The building was designed by architect Inigo Jones, a highly influential figure in British architecture. Jones was a pioneer in bringing Renaissance architecture, based on the architecture of Classical Greece and Rome, from Italy to Great Britain. It is England's first building constructed in what is commonly called the Palladian style of architecture, which is named after the renowned Venetian Renaissance architect Andrea Palladio and draws inspiration from Classical sources, especially ancient Greek and Roman temples.

Construction of Queen's House, originally intended as a royal residence for the wife and queen consort of King James I, Anne of Denmark, began in 1614 but came to a stop when the queen fell ill in 1618 and died the following year. Construction was resumed by King Charles I in 1628 and completed in 1635, and the building became a residence for his wife. Its use as a royal residence quickly came to an end when the king and his court fled London during the English Civil War in 1642, and the building became property of the short-lived Commonwealth ruled by Oliver Cromwell after Charles I was beheaded by Parliament in 1649.

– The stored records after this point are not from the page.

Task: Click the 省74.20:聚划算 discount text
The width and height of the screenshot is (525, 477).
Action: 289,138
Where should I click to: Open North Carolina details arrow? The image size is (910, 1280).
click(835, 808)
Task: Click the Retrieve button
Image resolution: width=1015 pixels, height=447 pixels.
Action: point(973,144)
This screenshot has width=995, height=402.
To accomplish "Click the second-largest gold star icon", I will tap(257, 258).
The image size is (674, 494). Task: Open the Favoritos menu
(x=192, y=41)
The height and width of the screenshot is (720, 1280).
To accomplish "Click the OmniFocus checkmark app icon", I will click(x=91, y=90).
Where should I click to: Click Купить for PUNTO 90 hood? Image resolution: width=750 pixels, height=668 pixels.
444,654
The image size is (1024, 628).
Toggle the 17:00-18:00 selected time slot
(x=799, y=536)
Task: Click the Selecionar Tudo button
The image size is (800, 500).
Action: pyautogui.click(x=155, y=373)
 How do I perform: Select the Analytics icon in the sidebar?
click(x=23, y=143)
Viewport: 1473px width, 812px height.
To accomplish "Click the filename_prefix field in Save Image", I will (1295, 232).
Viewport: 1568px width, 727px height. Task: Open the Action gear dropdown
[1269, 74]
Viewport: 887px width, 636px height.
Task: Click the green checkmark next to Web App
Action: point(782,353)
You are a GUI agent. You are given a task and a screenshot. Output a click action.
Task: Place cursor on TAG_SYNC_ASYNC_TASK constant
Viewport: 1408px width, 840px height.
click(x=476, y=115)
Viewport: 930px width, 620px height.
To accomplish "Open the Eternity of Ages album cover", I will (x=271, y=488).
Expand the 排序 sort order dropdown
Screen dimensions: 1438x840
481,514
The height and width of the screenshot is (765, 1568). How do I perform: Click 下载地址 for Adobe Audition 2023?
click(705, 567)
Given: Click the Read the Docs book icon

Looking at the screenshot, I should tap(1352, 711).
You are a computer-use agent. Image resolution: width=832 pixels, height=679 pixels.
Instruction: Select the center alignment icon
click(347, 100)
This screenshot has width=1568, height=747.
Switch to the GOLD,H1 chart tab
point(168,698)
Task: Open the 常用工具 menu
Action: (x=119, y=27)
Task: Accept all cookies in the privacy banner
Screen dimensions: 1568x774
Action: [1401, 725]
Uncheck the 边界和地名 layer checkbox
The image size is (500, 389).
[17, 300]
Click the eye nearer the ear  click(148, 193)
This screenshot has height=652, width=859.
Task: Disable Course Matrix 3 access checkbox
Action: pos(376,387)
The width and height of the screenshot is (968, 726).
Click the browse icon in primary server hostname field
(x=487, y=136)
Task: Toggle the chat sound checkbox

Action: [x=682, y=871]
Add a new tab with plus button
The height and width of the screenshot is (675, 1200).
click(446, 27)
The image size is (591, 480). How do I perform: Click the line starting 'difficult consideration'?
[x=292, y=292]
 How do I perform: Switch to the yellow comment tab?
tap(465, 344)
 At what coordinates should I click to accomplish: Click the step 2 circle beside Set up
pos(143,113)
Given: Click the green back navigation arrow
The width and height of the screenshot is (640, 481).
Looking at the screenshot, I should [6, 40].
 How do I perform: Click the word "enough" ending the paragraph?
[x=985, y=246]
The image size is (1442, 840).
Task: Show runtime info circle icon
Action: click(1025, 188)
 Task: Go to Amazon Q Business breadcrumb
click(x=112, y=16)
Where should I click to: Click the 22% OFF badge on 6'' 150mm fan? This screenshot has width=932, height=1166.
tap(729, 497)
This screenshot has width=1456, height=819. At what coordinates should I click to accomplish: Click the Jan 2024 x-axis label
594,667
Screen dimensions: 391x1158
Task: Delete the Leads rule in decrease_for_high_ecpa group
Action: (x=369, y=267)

It then became a residence used for important government guests and continued serving in that capacity even after the monarchy was restored. Later, in 1805, King George III granted Queen's House to the Royal Naval Asylum, a charitable organization dedicated to caring for the children of men who died at sea. This led to considerable expansion of the house over the next few years due to the need for additional facilities. In 1934, it was taken over by the National Maritime Museum, which restored the building and used it to house some of the museum's collections, which Queen's House still does today.